=== Excerpted passage ===
┌──

This can't really be the full story, or else people would have already come up with the "first line developer" like first line support. There is a dumbass or executive who creates that first 70 or 80%. Then hands off the entire thing to a professional developer to keep working on it.
The AI people sure dont want that, thats too telling about its limitations and value
Except in the past, I'd perhaps have to hire a junior engineer to do that 80%. Now i don't need to do that
- [deleted]
> If you know what you’re doing and you know where to fit the LLMs (they’re genuinely the best system we’ve ever devised for interpreting and categorizing unstructured human input), they can be immensely useful, but they sing a siren song of simplicity that will lure you to your doom if you believe it.
I imagine using their embeddings and training a classifier on top of that is probably a lot more effective?
I've personally found agentic LLM workflows the most effective as extremely sophisticated autocomplete. Instead of autocompleting the current next few tokens, I tell it precisely how to edit my code at a high level. You can't tell it stuff at a feature level, but telling it how to implement the feature saves me a ton of time.
> I imagine using their embeddings and training a classifier on top of that is probably a lot more effective?
I’d be interested in seeing this in action - I think the vector embeddings are underused generally - but my understanding is that’d be for something closer to sentiment analysis? In this case I’m talking about a setup closer to where you’ve got an LLM agent with a set of tools that’s interpreting a user’s request to identify which of those tools are the right ones to use. The requests can be complex, and involve multiple tool runs or chaining. If that’s doable by more deterministic mechanisms, I’d (genuinely) love to hear about it.
If you're only working on one problem that's very valuable to solve, then taking the time to train a classifier is great.
The beauty of LLMs is that you can run a ton of experiments, notebooks, demos etc because you can write classifiers and structure unstructured data so fast, in a reasonably accurate way (at the moment it seems roughly in line with say hiring an intern to label things)
I now think the key is you avoid long running conversations. If the piece didn’t work out by the time you hit 200k context on Claude you are going to start over. Take whatever wins you learned from the first stab and give those insights to the model on round two, but throw the code out.

└──

[Items drawn from a data source]
┌──

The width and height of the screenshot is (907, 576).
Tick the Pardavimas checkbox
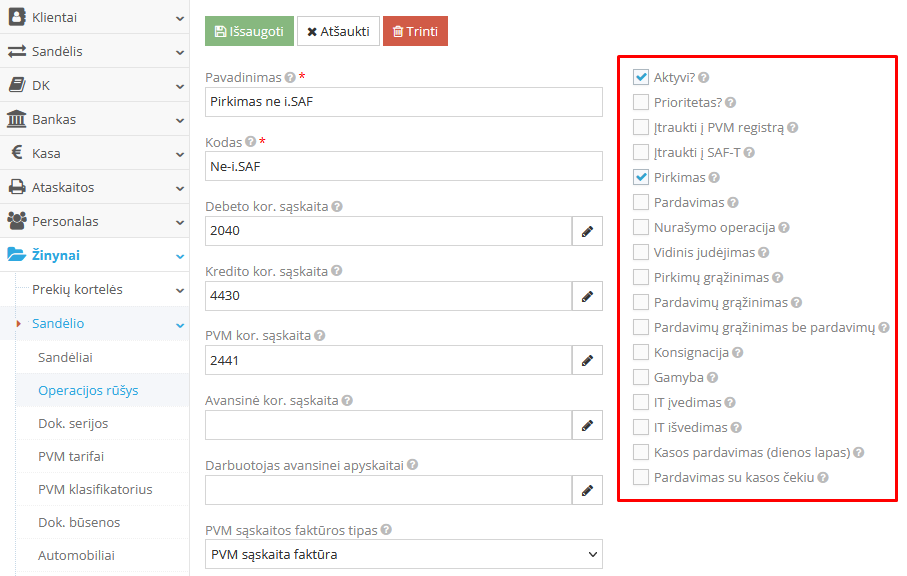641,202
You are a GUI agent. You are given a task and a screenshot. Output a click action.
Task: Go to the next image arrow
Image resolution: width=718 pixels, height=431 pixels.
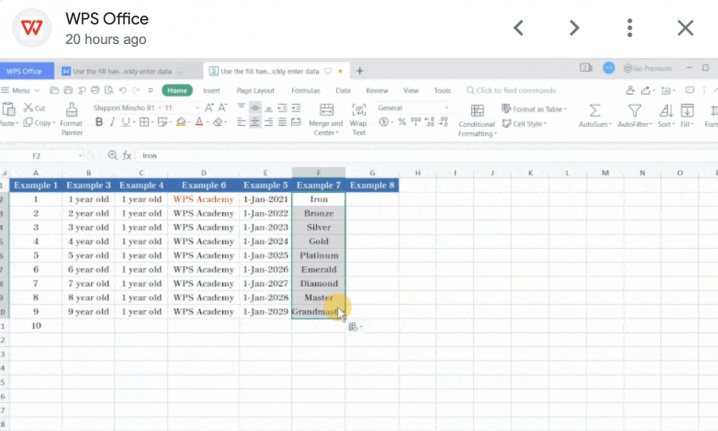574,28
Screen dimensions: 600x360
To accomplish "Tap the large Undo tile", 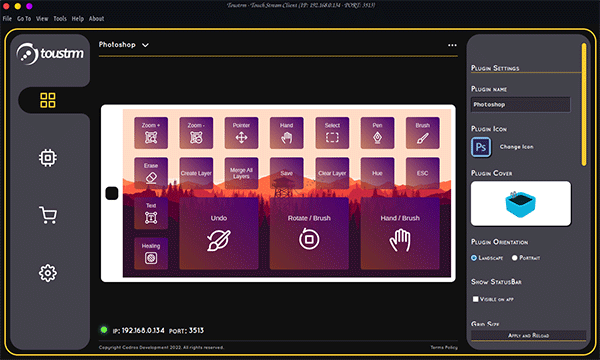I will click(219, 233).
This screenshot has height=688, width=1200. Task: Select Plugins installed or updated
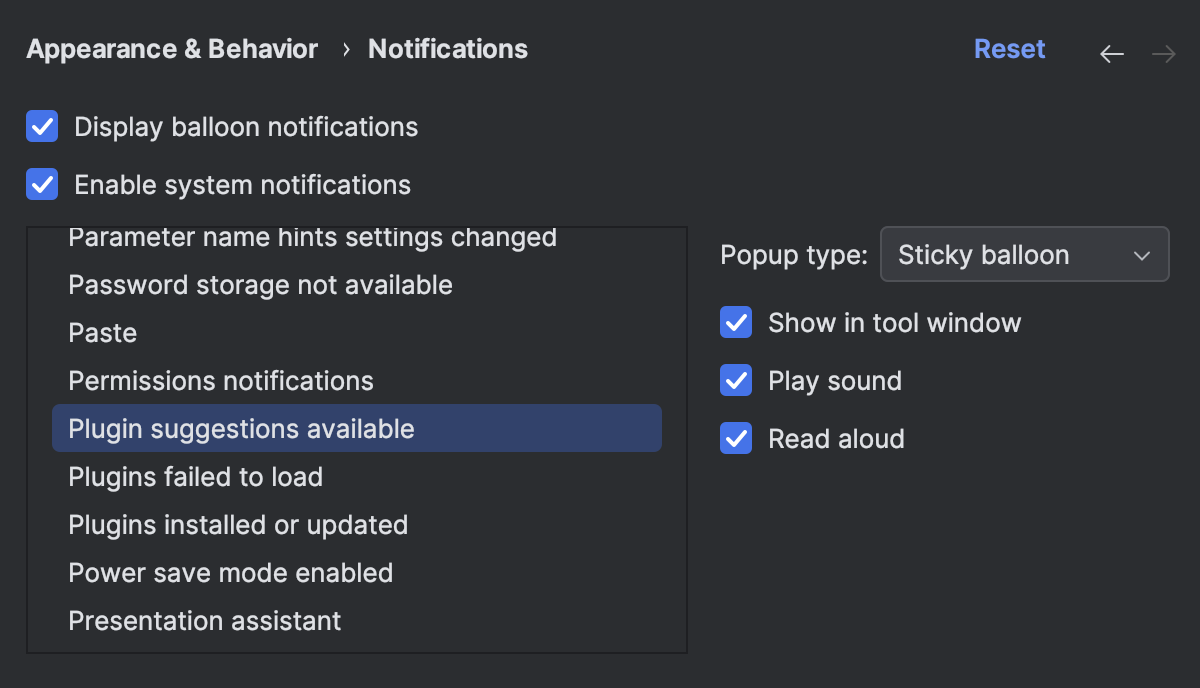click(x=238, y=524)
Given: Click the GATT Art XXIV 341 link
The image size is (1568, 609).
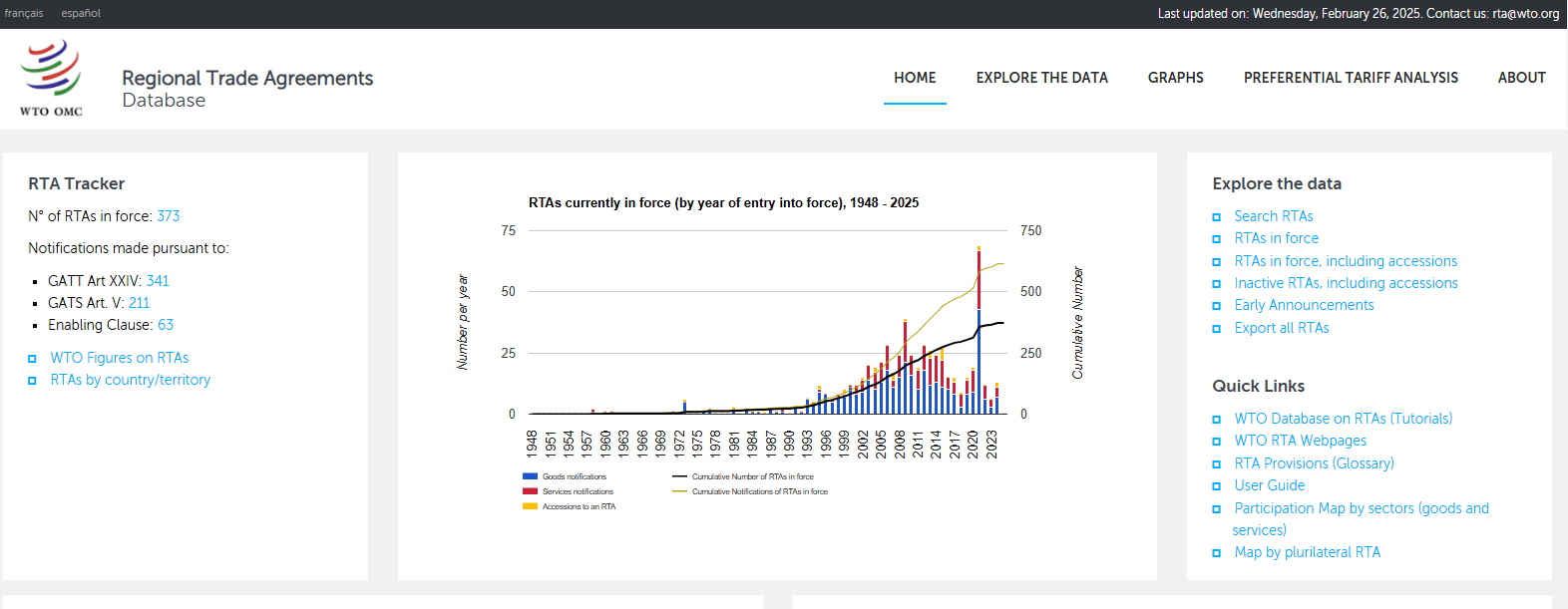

└──

=== Work instruction 1 ===
In the forum thread, what does the quoted comment call the best system ever devised for interpreting and categorizing something?
=== Work instruction 2 ===
Extract the passage from the forum thread, starting with "If you're only" and going on through "to label things)".

=== Solution 1 ===
LLMs are called the best system ever devised for interpreting and categorizing unstructured human input.

=== Solution 2 ===
If you're only working on one problem that's very valuable to solve, then taking the time to train a classifier is great.
The beauty of LLMs is that you can run a ton of experiments, notebooks, demos etc because you can write classifiers and structure unstructured data so fast, in a reasonably accurate way (at the moment it seems roughly in line with say hiring an intern to label things)